━━━ AVAILABLE DATA
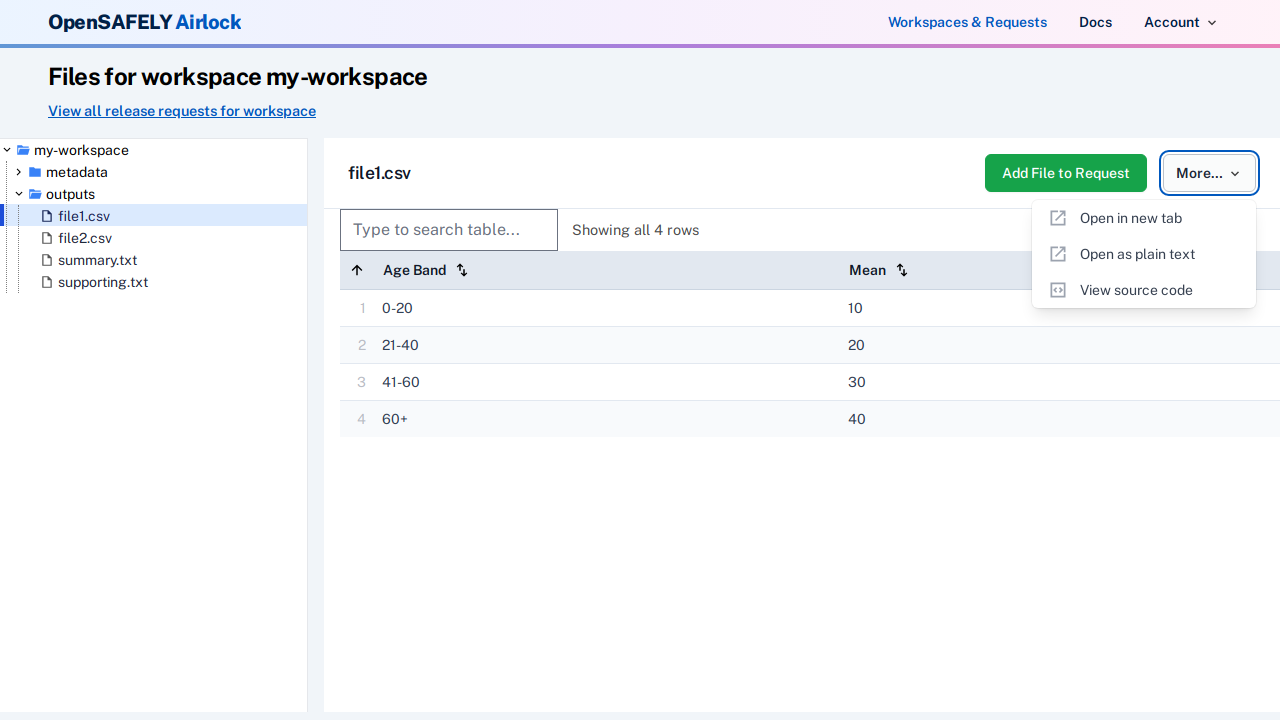Expand the metadata folder in the tree
This screenshot has height=720, width=1280.
point(18,172)
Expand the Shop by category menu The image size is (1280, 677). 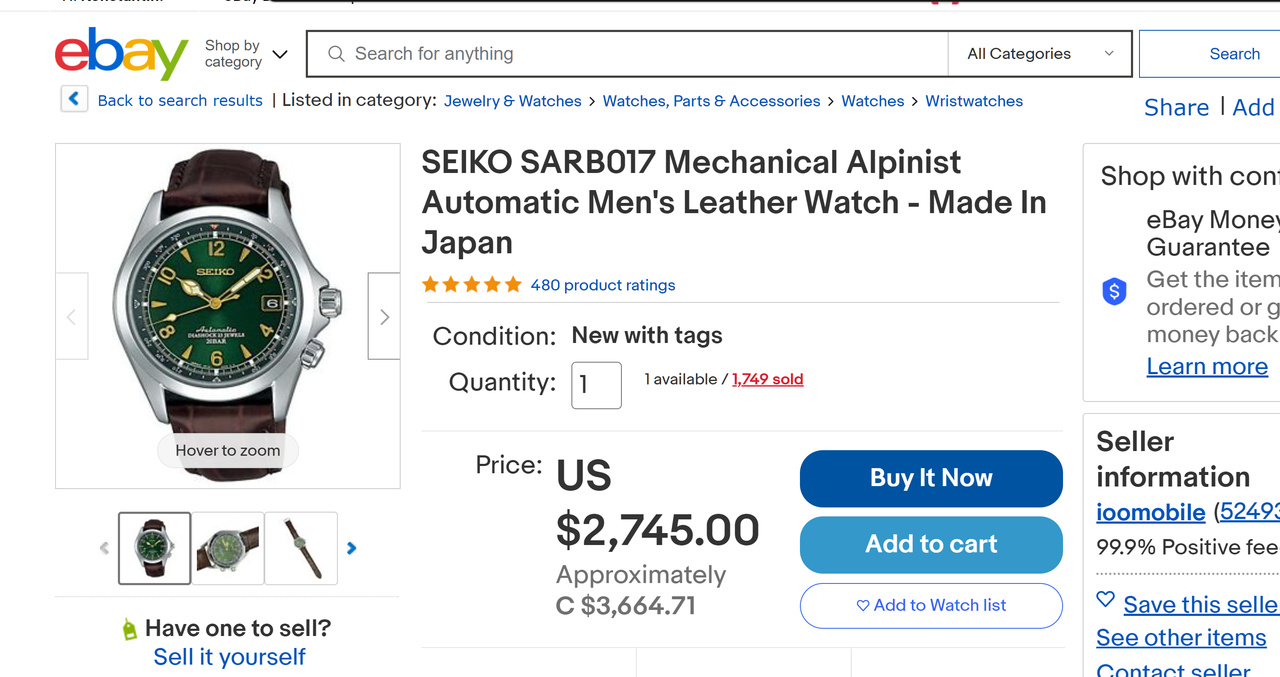[246, 54]
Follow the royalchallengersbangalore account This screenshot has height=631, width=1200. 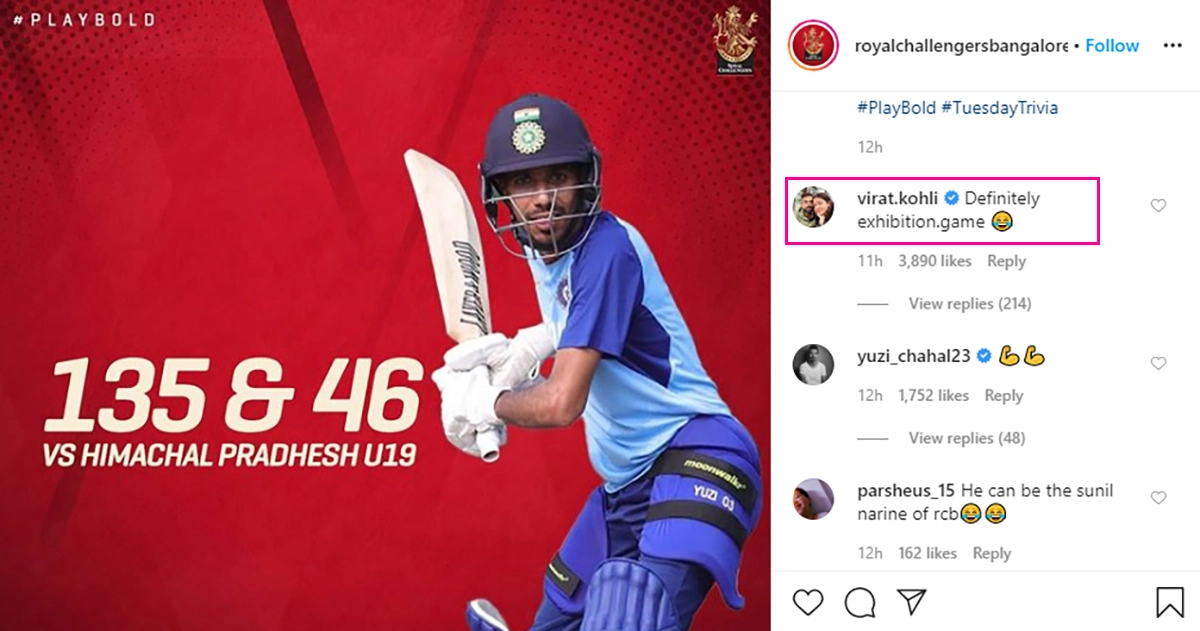click(1112, 46)
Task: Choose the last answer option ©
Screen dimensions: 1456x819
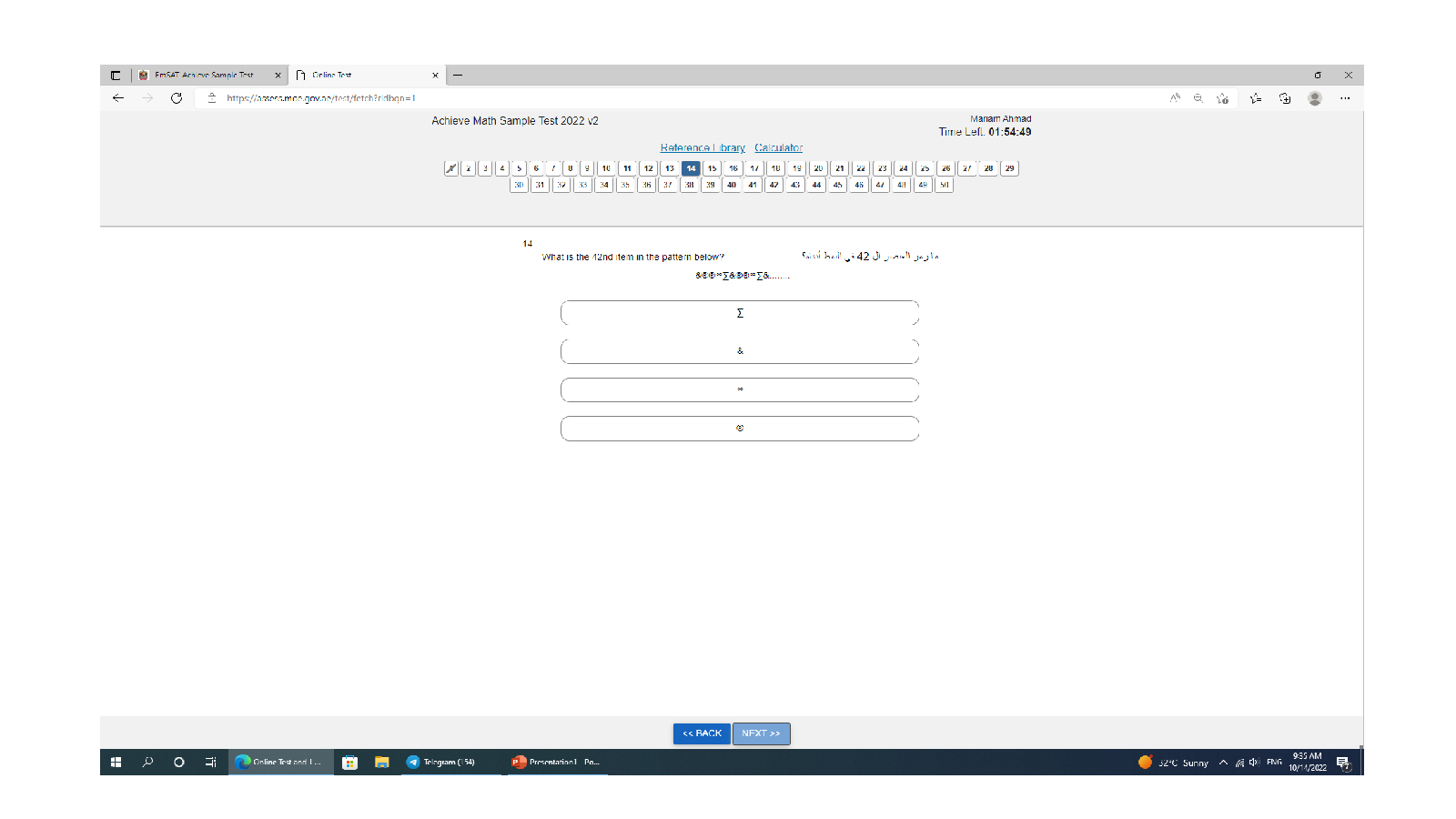Action: [x=740, y=429]
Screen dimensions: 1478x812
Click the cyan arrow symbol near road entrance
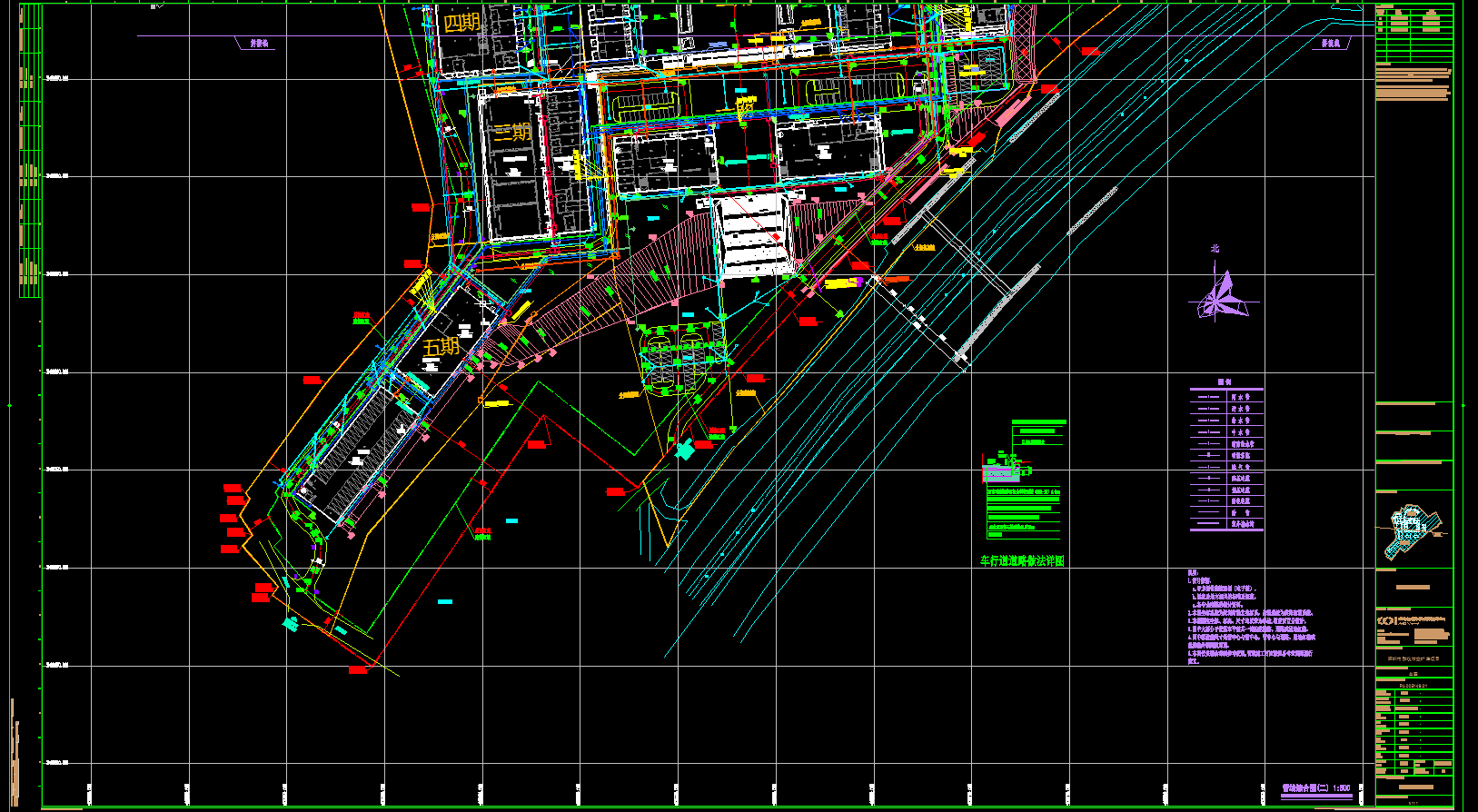tap(685, 449)
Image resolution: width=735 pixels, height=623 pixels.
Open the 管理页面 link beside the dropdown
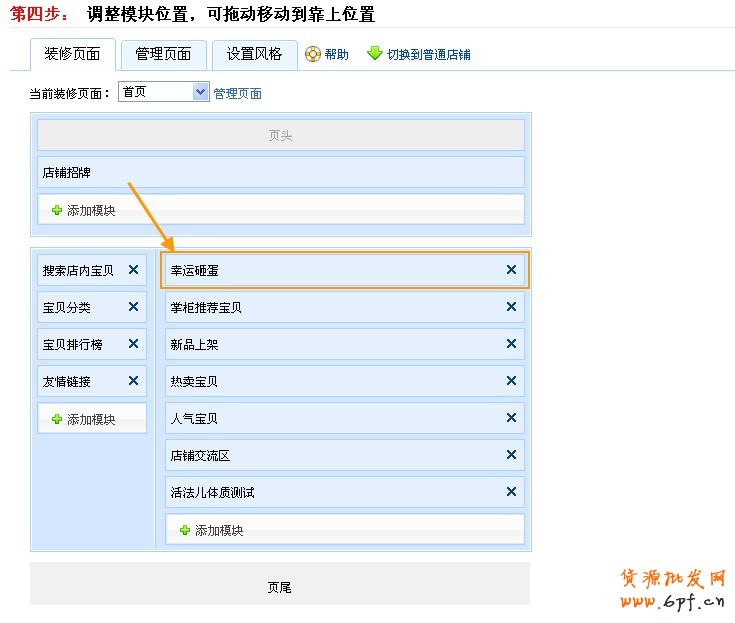pyautogui.click(x=238, y=93)
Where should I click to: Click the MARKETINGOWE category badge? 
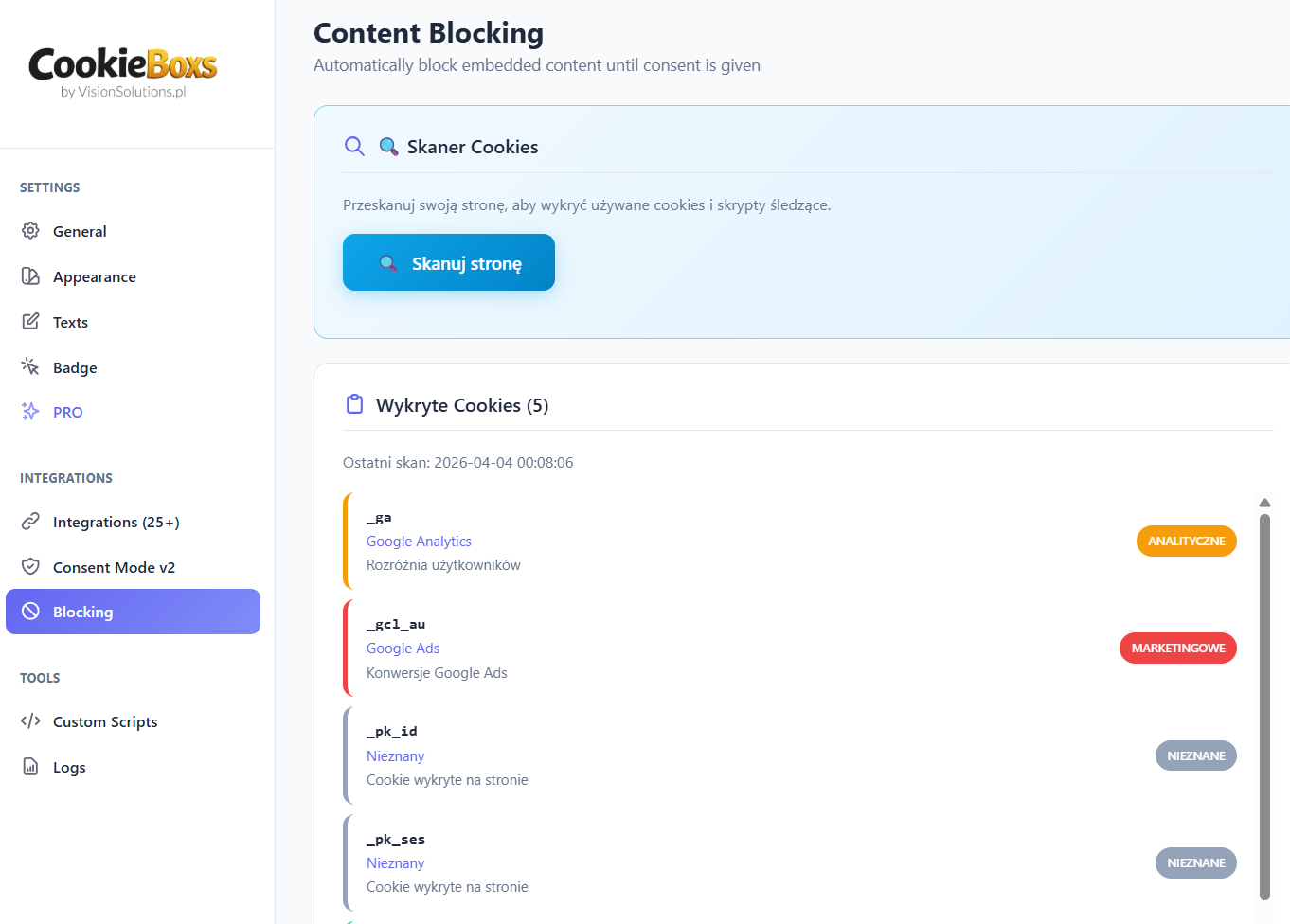[x=1177, y=649]
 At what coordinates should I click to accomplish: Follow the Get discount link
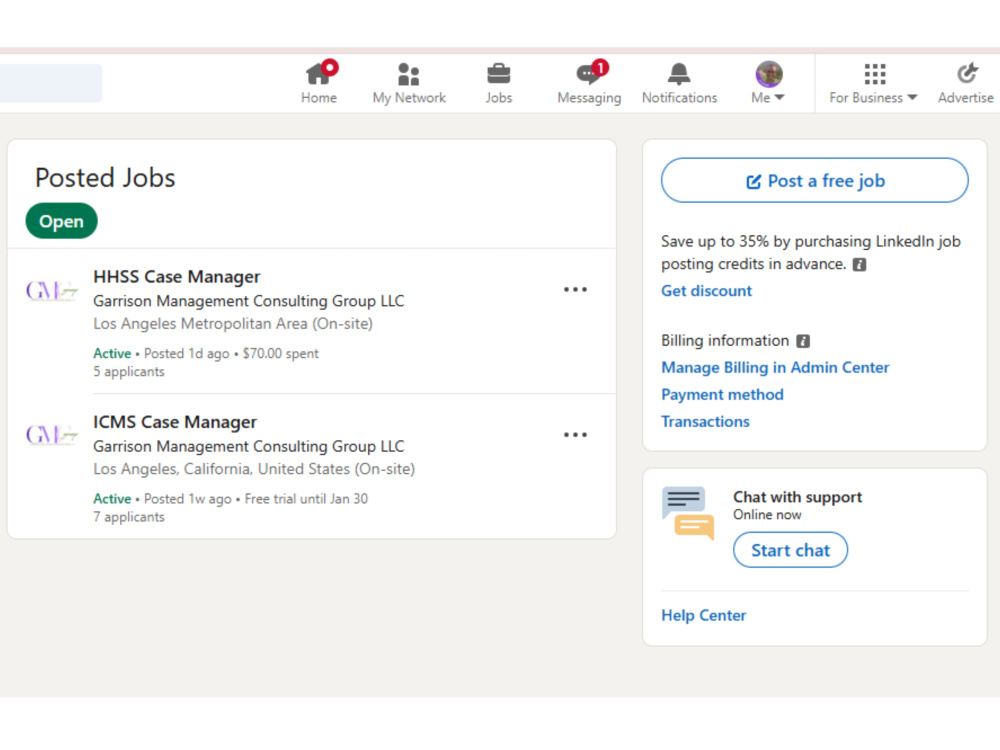click(x=706, y=291)
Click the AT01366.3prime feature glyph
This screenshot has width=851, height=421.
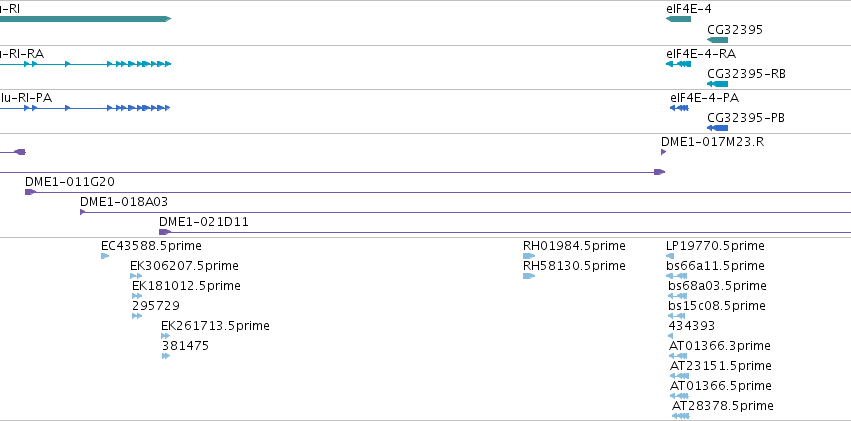679,356
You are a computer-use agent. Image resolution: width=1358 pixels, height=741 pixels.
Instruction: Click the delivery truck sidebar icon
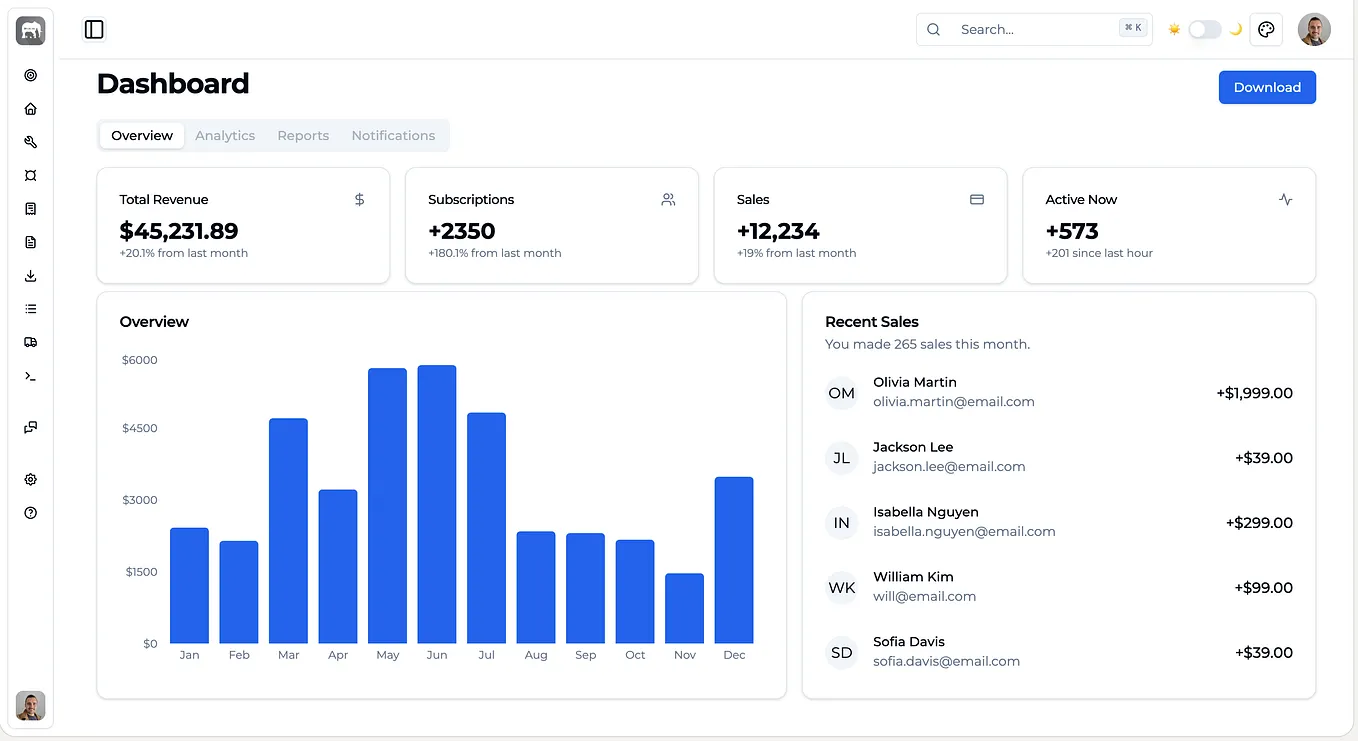click(30, 342)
━━━━━━
### EXERCISE INSTRUCTIONS
Restate verbatim the lines that begin at the one holding "Where should I" and end at the last line of the material. Exclude pictures.

### FINAL ANSWER
Where should I click to: Click the MARKETINGOWE category badge? 
[x=1177, y=649]
 At what coordinates should I click to accomplish: Follow the Get discount link
click(x=706, y=291)
Click the AT01366.3prime feature glyph
This screenshot has width=851, height=421.
679,356
You are a computer-use agent. Image resolution: width=1358 pixels, height=741 pixels.
Instruction: Click the delivery truck sidebar icon
click(30, 342)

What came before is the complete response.